His courage in the face of death made a profound impact on John Wilkes Booth, a 21-year-old actor. Booth had interrupted his engagement at a Richmond theater to join a militia company that stood with the troops near Brown’s scaffold. For Booth, Brown was a bold, dignified man who, though misled in his views, willingly sacrificed himself for a higher ideal. “He was a brave old man,” Booth said. In contrast, Lincoln was for Booth a scheming, power-hungry politician. Lincoln, Booth declared, was “made the tool of the North to crush out, or try to crush out slavery”; he was a “Sectional Candidate” intent on “overturning this blind Republic and making himself a king.” For Booth, Lincoln and other antislavery politicians were duplicitous and treacherous.
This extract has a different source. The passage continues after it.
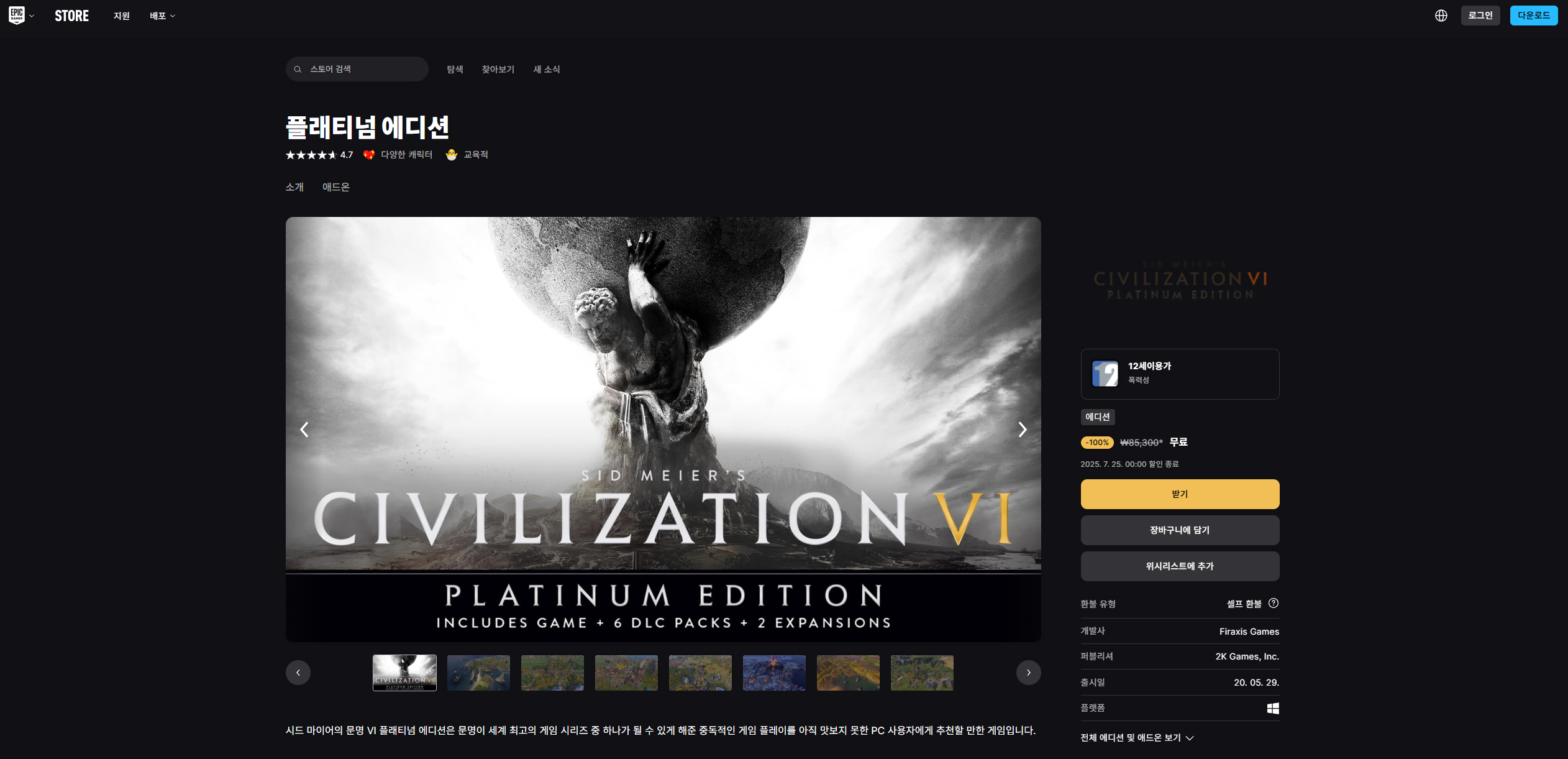The width and height of the screenshot is (1568, 759).
Task: Open the 찾아보기 menu item
Action: (498, 69)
In 1860, as he witnessed the rise of Lincoln and his fellow antislavery Republicans, Booth wrote that John Brown was far nobler than Lincoln, since, in Booth’s words, “open force is holier than hidden craft.”
The four years of civil war that followed Lincoln’s election drove Booth to draw an even sharper contrast between Old Abe and Old Brown. In a letter of December 1864, shortly after Lincoln was elected to a second term, Booth wrote bitterly of the president: “He is standing in the footprints of old John Brown, but no more fit to stand with that rugged old hero—Great God! No. John Brown was a man inspired, the grandest character of this century!” Lincoln, in contrast, was deceitful, tyrannical, and filthy-minded. “This man’s appearance,” Booth wrote, “his pedigree, his low coarse jokes and anecdotes, his vulgar similes, his frivolity, are a disgrace to the seat he holds.”
What really infuriated Booth was his conviction that America was now destined to be ruled by a dictator, Lincoln, who would bring about a horrible racial reversal. Booth, who referred to black people as “monkeys,” “apes,” or “thick-skulled darkies,” wrote that “this country was formed for the white not for the black man,” and that slavery was “one of the greatest blessings that God ever bestowed upon a favored nation.”